Immunosuppression after measles vaccination.

Smedman,-L; Joki,-A; da-Silva,-A-P; Troye-Blomberg,-M; Aronsson,-B; Perlmann,-P

Acta-Paediatr. 1994 Feb; 83(2): 164-8

Acta-paediatrica

The influence of conventional live attenuated measles vaccine on cellular immune responsiveness was investigated in Sweden and Guinea-Bissau. Sixteen children in a residential area in Bissau and 16 living in southern Stockholm were examined before and 8-10 days after vaccination. Lymphoproliferation was measured to concanavalin A (con-A), PPD and tetanus toxoid (TT) using a whole-blood 3H-thymidine incorporation assay. Stimulation indices were significantly lower after vaccination than before, in the case of con-A (p = 0.03) and TT (p = 0.01) in the Guinean children and in the case of PPD (p = 0.009) and TT (p = 0.03) in the Swedish children. Stimulation of lymphocytes from measles-immune children with measles antigens resulted in weak lymphoproliferative responses. These observations may be relevant to the increased mortality found in children immunized with high-titre measles vaccines, as compared to controls, in recent studies. The study confirms the applicability and usefulness under field conditions of the whole blood version of the thymidine incorporation assay.

 

Immunogenicity of high-titre AIK-C or Edmonston-Zagreb vaccines in 3.5-month-old infants, and of medium- or high-titre Edmonston-Zagreb vaccine in 6-month-old infants, in Kinshasa, Zaire.

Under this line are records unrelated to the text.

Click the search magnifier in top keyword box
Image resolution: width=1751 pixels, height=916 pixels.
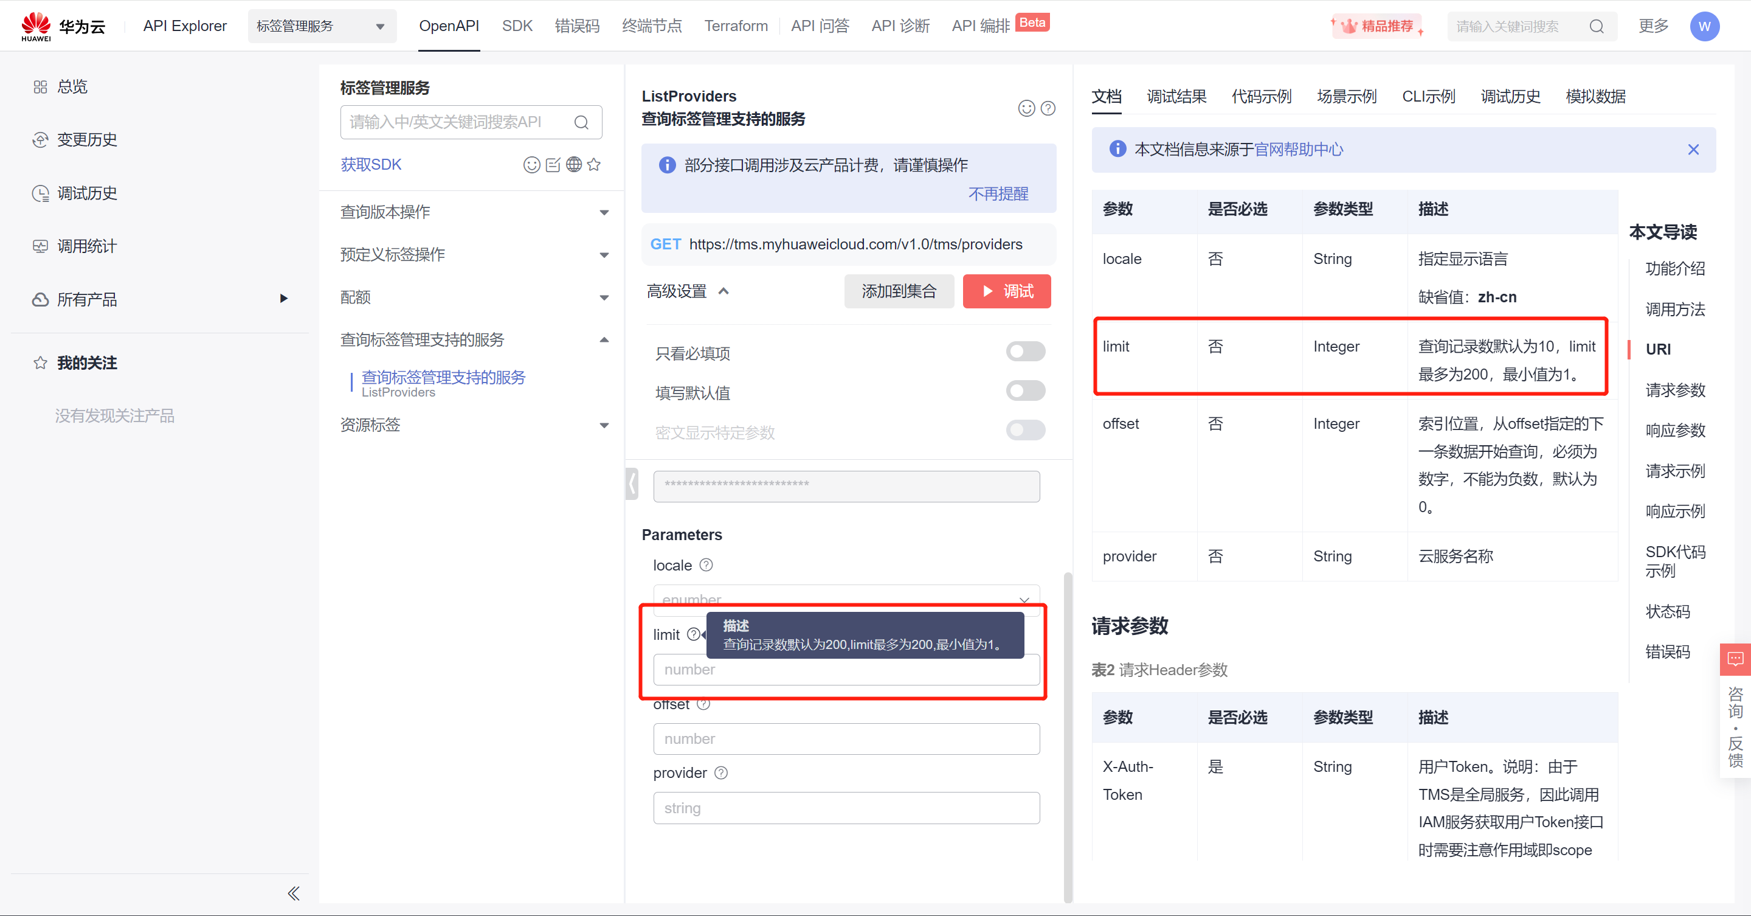tap(1597, 27)
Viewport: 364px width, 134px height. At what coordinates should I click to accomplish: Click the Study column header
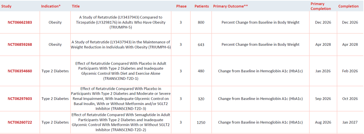click(6, 6)
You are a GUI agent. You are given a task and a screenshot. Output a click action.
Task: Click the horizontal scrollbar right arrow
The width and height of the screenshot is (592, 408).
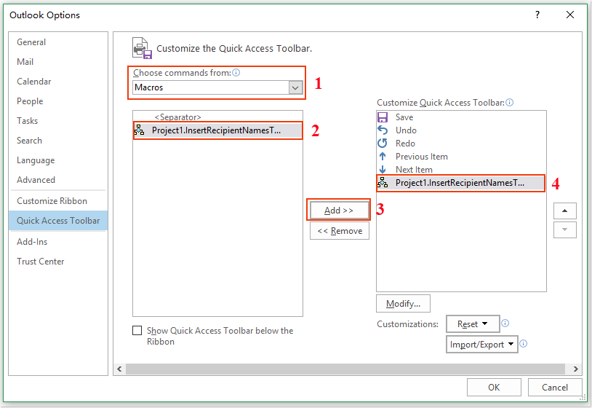(x=576, y=369)
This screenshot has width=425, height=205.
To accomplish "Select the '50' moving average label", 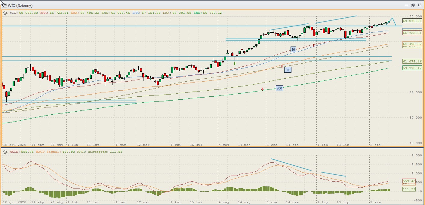I will (293, 49).
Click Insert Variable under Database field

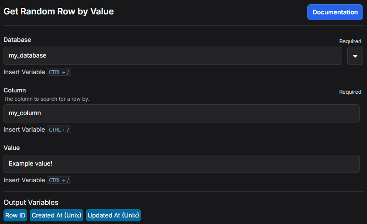tap(24, 72)
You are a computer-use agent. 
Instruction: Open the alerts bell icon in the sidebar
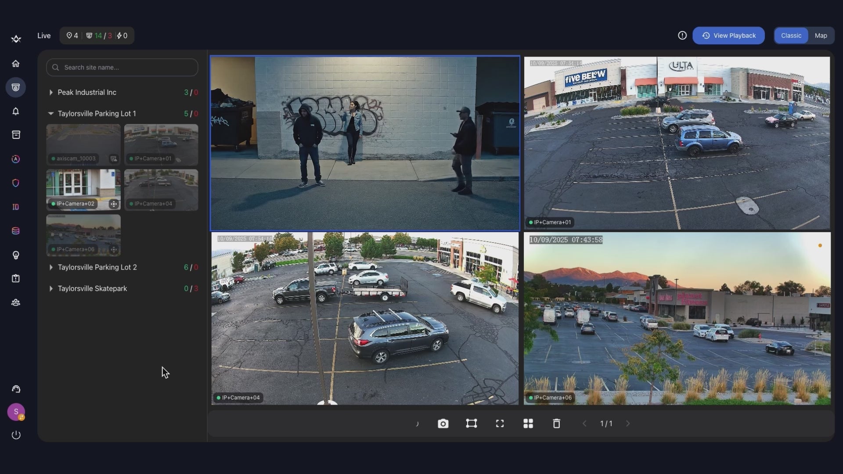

Cutts,-F-T; Nyandu,-B; Markowitz,-L-E; Forsey,-T; Zell,-E-R; Othepa,-O; Wilkins,-K

Vaccine. 1994 Nov; 12(14): 1311-6

Vaccine-

The effect of measles vaccine potency was evaluated among 485 children aged 6 months, and the effect of vaccine strain was evaluated among 538 children aged 3.5 months, in Kinshasa, Zaire. Children aged 6 months were randomly assigned to receive either high-titre Edmonston-Zagreb (EZ-H), potency 5.7 log10/dose, or medium-titre EZ (EZ-M), potency 4.7 log10/dose, those aged 3.5 months were randomly assigned to receive either AIK-C, potency 5.5 log10/dose, or EZ-H, and were revaccinated with EZ-M vaccine at age 9.5 months. Measles antibodies were measured using the plaque reduction neutralization assay. Among children vaccinated at age 6 months, the seroresponse was significantly higher after EZ-H than EZ-M vaccine, with 92 and 83% seroconverting by 6 months postvaccination and 59 and 40% respectively having antibody titres > 200 mIU. Among children vaccinated at age 3.5 months, only 24% (AIK-C) and 22% (EZ-H) attained antibody titres > or = 200 mIU 6 months postvaccination. After revaccination at age 9.5 months, 81% of children in the AIK-C group and 73% in the EZ-H group had antibody levels > 200 mIU (p = 0.056). A retrospective survey was conducted in January 1993 to determine the mortality experience of vaccine groups, and information was obtained for 94% of the children. A total of 44 deaths (4%) were identified, with no significant differences between groups when stratified by age at vaccination.  Although high-titre EZ vaccine is immunogenic among 6-month-old children, this vaccine is no longer recommended for use because of the finding of increased mortality among recipients of this vaccine in other studies.  The efficacy of two doses of standard titre vaccine requires further study.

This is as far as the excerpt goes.